Render the data below as a JSON list of strings, one string per line, starting at the line containing "Verwirklichte Wohnträume (399, 1122)" and ending after the line containing "Stoffparadies (276, 1052)". Skip blank lines and include no other lines.
>> Begin DATA LINES
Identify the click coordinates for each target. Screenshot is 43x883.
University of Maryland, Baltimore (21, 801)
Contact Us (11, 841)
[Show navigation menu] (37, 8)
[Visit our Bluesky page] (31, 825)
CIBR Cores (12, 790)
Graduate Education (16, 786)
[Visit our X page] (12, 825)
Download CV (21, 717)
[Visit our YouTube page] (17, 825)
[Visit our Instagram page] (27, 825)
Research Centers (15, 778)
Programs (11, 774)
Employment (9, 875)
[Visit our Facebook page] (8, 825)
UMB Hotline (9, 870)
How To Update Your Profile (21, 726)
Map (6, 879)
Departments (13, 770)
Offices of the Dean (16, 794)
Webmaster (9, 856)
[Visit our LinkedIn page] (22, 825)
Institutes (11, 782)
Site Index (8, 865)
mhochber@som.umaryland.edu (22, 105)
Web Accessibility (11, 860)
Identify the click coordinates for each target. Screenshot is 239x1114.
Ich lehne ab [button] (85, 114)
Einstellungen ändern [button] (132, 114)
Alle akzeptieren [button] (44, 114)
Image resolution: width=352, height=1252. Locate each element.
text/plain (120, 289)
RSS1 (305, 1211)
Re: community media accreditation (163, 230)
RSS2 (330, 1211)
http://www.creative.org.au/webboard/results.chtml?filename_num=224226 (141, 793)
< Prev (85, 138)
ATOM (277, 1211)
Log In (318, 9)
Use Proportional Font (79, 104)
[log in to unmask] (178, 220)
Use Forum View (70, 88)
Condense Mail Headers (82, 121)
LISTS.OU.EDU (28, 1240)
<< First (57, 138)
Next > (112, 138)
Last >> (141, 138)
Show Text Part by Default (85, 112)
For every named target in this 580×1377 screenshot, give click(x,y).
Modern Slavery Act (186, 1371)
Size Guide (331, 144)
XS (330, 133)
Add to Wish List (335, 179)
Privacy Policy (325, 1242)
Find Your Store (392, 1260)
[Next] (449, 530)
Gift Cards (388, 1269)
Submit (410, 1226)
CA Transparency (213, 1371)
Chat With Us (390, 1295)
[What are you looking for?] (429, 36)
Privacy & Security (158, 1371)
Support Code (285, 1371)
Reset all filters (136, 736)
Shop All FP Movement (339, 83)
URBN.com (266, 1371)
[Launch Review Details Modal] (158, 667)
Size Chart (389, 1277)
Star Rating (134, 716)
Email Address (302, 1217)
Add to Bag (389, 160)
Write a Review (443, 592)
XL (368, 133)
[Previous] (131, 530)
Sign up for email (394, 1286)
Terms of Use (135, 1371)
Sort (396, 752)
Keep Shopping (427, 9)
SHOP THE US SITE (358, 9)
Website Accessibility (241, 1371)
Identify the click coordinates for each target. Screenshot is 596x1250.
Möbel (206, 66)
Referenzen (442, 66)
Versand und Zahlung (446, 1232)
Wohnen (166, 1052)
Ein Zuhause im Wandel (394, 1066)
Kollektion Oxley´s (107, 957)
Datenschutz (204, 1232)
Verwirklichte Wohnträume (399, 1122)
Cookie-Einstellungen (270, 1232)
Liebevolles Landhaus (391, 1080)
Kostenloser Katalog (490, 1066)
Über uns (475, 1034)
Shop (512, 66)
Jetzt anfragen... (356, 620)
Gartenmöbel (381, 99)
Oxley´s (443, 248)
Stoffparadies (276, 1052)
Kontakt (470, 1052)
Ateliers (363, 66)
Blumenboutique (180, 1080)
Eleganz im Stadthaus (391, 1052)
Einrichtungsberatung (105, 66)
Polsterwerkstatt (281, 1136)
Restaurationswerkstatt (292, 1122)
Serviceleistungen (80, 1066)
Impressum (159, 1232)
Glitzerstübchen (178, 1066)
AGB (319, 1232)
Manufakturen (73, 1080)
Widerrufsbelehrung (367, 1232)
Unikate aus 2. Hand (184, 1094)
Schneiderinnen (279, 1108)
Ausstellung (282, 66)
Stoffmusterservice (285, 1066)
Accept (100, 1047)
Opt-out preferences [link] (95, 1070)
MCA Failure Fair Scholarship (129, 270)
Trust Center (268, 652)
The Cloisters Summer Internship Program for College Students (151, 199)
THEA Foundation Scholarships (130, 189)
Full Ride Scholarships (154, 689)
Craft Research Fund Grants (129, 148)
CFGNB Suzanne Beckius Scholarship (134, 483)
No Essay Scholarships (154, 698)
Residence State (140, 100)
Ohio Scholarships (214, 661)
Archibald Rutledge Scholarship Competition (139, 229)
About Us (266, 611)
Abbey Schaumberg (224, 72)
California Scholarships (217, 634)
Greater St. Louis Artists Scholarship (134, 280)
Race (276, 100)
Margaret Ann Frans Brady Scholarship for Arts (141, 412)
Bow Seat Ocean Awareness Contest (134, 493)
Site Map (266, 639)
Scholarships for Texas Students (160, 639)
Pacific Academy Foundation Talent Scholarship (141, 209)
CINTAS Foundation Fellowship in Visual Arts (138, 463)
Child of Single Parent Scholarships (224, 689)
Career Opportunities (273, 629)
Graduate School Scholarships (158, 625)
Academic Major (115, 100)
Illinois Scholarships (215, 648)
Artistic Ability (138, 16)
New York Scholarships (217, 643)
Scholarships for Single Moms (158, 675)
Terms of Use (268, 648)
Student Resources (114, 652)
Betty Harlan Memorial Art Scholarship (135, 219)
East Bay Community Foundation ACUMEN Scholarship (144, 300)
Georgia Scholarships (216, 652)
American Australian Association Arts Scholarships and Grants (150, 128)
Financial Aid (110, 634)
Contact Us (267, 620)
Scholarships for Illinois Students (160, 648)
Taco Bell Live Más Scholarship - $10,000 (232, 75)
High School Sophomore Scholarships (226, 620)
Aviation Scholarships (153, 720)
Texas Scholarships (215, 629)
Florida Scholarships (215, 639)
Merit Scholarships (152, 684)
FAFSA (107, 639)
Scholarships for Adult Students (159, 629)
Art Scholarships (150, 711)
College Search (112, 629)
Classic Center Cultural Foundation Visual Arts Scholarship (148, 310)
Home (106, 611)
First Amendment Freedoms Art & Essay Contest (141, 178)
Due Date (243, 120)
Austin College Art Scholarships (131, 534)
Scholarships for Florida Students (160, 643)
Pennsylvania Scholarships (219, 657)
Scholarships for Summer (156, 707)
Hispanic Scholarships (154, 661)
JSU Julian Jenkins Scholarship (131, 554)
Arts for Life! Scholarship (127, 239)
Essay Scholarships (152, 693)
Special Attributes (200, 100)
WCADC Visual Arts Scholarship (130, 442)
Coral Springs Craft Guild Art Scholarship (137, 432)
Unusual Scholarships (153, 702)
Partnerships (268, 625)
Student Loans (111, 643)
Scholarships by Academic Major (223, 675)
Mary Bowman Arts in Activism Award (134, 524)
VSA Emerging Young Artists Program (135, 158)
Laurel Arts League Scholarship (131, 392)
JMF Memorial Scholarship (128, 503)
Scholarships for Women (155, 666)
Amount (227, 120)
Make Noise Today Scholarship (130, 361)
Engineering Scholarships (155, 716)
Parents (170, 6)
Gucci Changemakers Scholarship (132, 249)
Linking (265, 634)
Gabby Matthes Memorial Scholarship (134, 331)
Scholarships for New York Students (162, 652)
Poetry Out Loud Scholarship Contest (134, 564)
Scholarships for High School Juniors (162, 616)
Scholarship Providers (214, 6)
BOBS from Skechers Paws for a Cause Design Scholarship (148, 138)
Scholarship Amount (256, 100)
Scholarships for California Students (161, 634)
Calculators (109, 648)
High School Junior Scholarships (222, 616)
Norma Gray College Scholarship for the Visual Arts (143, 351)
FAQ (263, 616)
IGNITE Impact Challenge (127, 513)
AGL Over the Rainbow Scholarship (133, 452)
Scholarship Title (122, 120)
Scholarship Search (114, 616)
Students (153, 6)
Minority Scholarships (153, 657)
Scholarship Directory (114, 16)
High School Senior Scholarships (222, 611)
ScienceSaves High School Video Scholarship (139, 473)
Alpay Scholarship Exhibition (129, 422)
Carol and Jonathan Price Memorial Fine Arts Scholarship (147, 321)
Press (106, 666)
>> End DATA LINES
» **EXERCISE RESPONSE**
[
  "Verwirklichte Wohnträume (399, 1122)",
  "Cookie-Einstellungen (270, 1232)",
  "Liebevolles Landhaus (391, 1080)",
  "Kostenloser Katalog (490, 1066)",
  "Über uns (475, 1034)",
  "Shop (512, 66)",
  "Jetzt anfragen... (356, 620)",
  "Gartenmöbel (381, 99)",
  "Oxley´s (443, 248)",
  "Stoffparadies (276, 1052)"
]